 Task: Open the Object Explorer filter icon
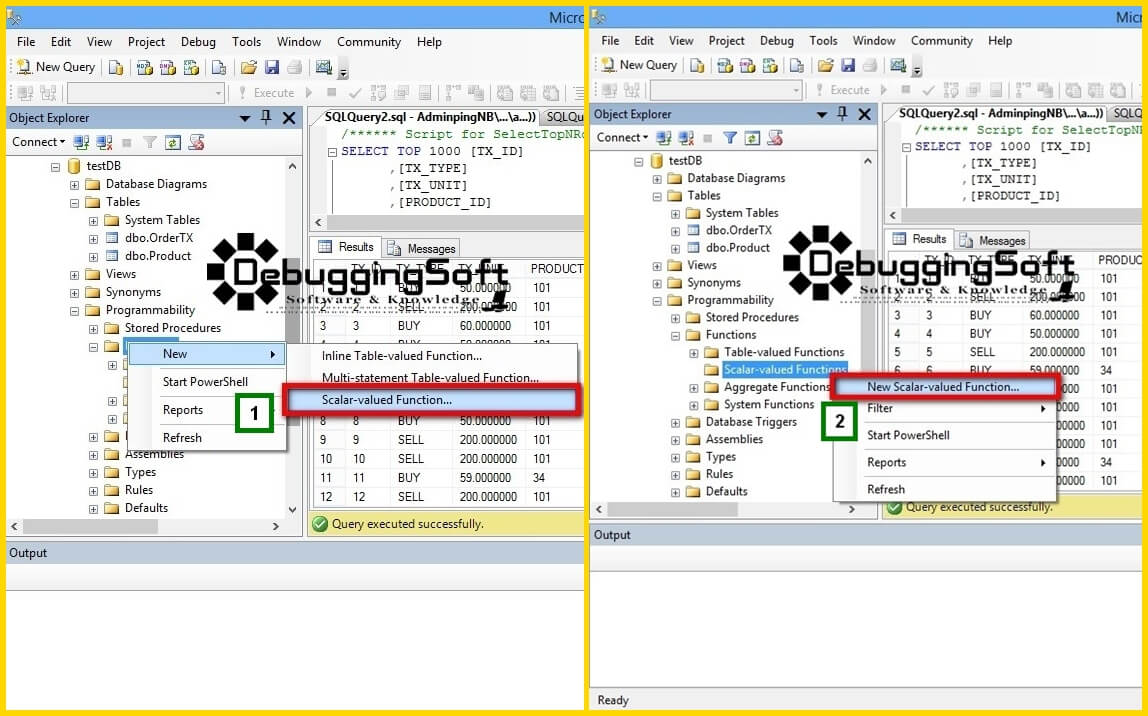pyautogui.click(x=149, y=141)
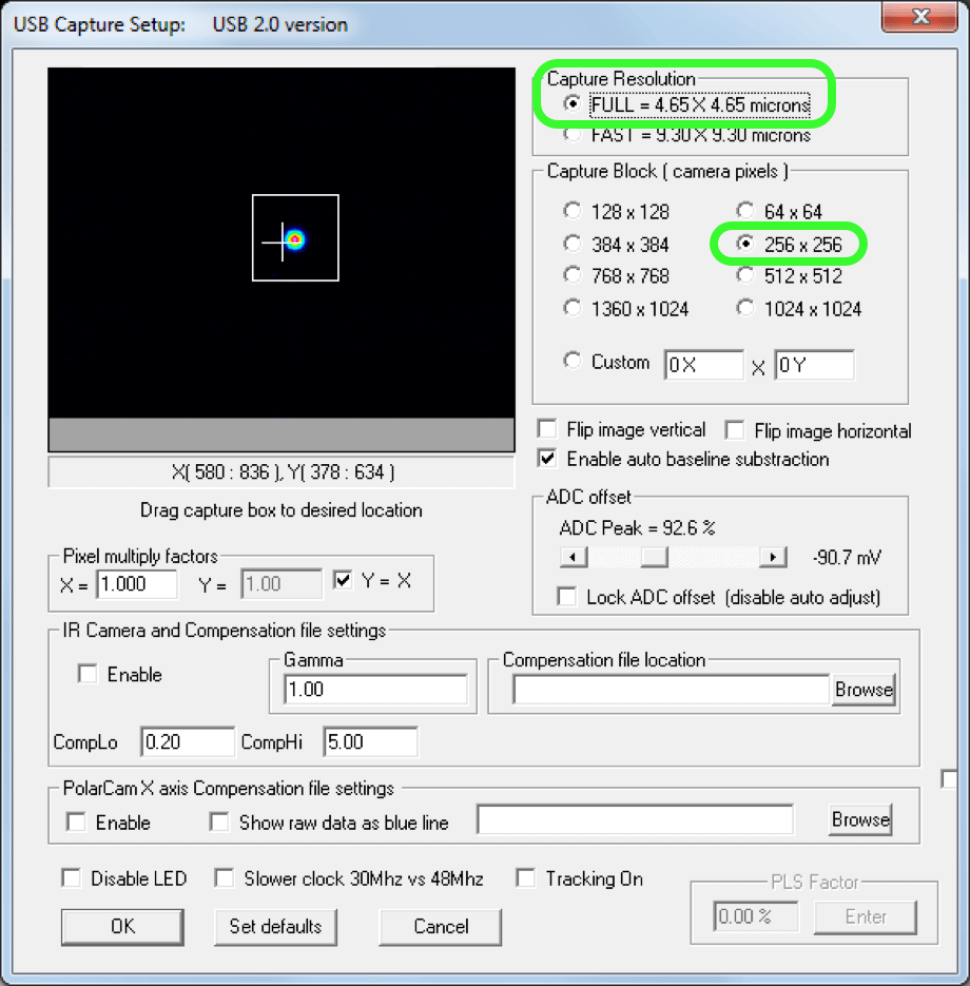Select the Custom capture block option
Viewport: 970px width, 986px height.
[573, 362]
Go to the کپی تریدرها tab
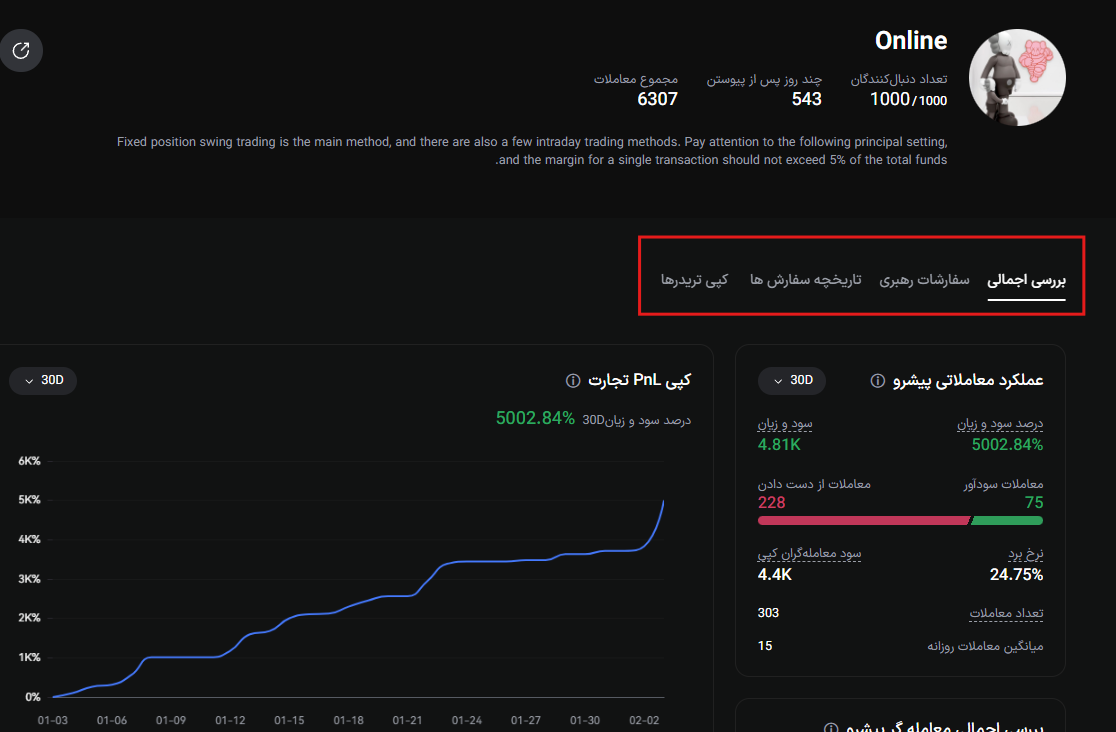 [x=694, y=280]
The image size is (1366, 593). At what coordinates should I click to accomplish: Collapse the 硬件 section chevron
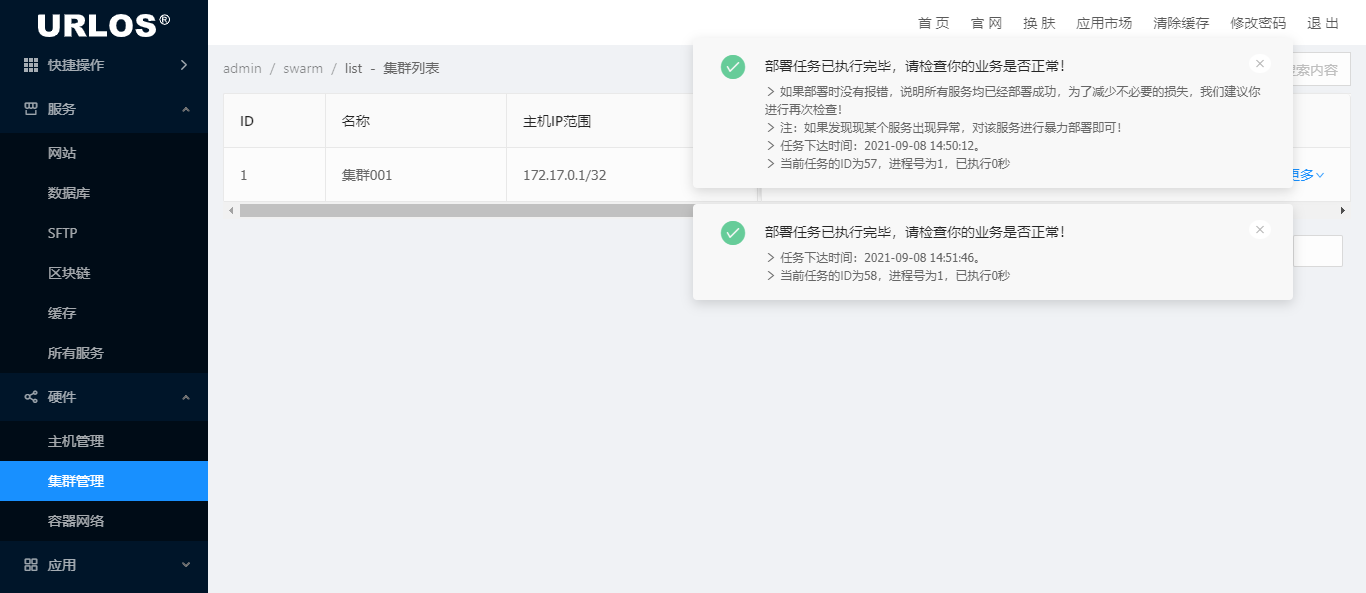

________________________________________

**TASK OBJECTIVE:**
Send back the data above word for word, with the pictures left out.

**SOLUTION TO THE PROBLEM:**
 Task: Open the Object Explorer filter icon
pyautogui.click(x=149, y=141)
Select the Custom capture block option
Viewport: 970px width, 986px height.
[573, 362]
Go to the کپی تریدرها tab
 [x=694, y=280]
The image size is (1366, 593). At what coordinates should I click to accomplish: Collapse the 硬件 section chevron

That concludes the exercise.